[Record set — start]

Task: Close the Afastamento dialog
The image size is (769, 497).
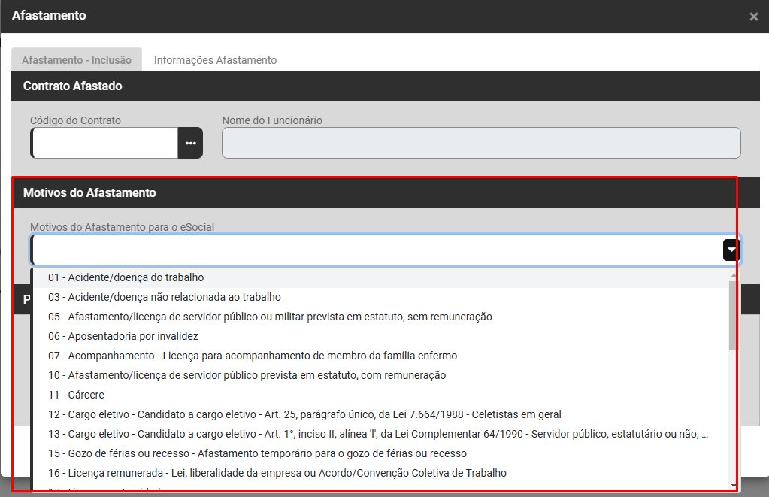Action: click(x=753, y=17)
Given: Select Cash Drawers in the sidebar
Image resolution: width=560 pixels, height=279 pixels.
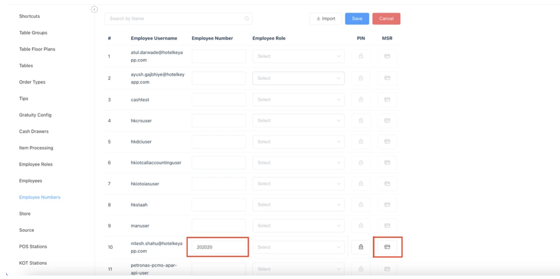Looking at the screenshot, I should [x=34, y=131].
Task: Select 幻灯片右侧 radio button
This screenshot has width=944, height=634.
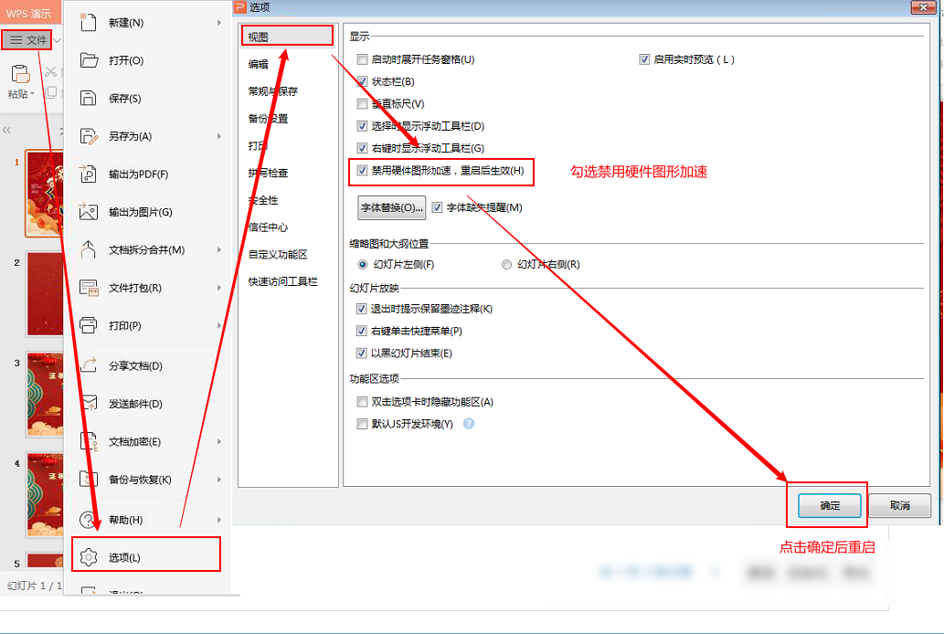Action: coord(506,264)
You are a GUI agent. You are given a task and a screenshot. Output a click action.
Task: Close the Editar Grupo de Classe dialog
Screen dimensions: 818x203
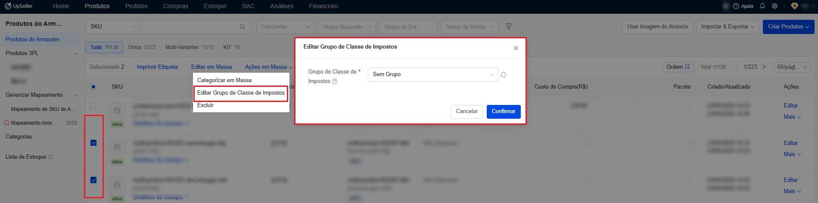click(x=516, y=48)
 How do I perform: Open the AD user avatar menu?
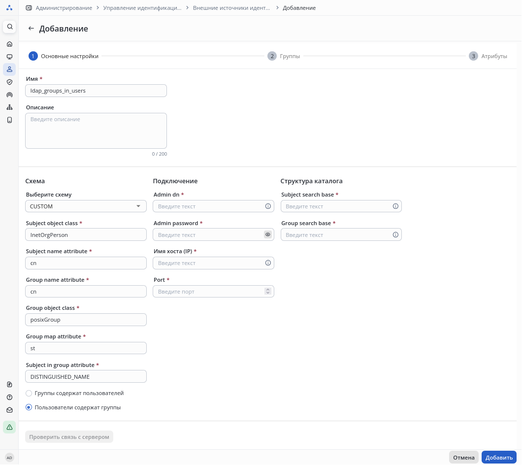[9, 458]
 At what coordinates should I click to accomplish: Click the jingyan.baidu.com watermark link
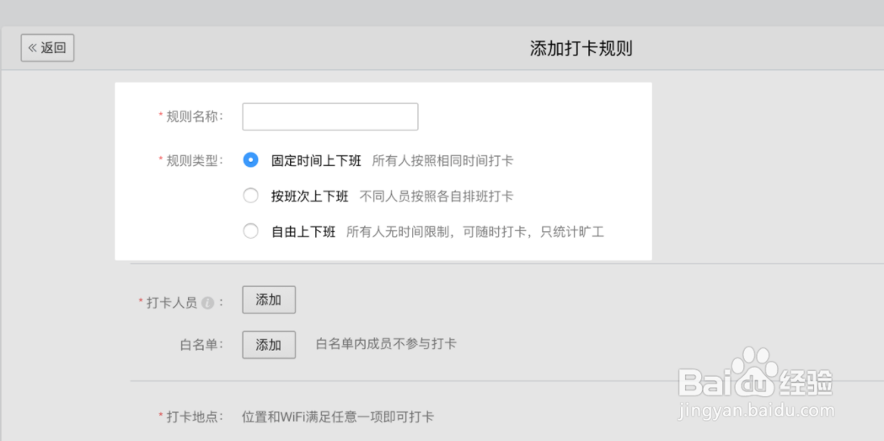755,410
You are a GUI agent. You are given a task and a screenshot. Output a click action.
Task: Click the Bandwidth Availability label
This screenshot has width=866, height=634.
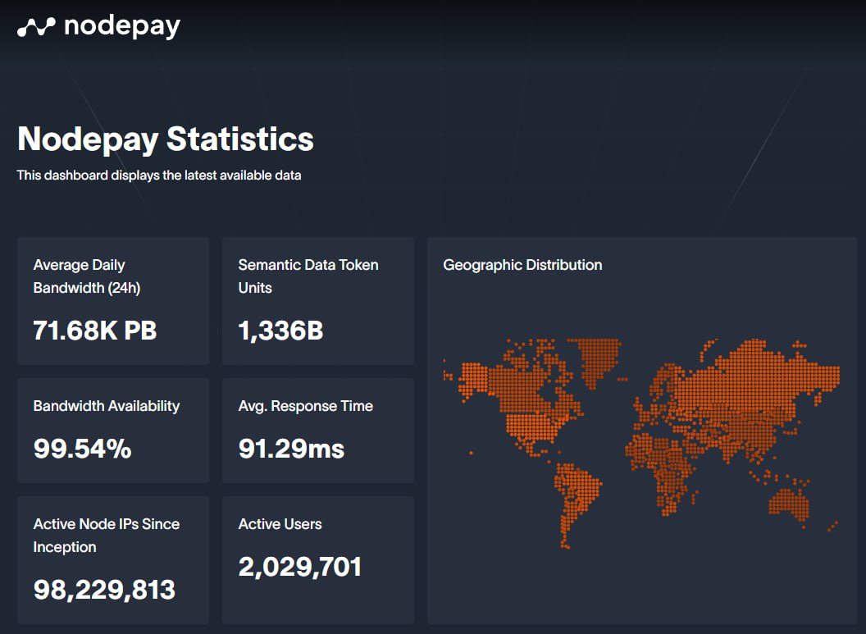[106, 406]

[Record set — finish]

_Requirement_. In the data above, the stretch from the line with "Screen dimensions: 818x203" through the line with "Task: Click the Bandwidth Availability label" is to be returned exactly, minus any pictures.

_Answer section_.
Screen dimensions: 818x203
click(x=516, y=48)
 How do I perform: Open the AD user avatar menu?
[9, 458]
 At what coordinates should I click to accomplish: Click the jingyan.baidu.com watermark link
755,410
You are a GUI agent. You are given a task and a screenshot. Output a click action.
Task: Click the Bandwidth Availability label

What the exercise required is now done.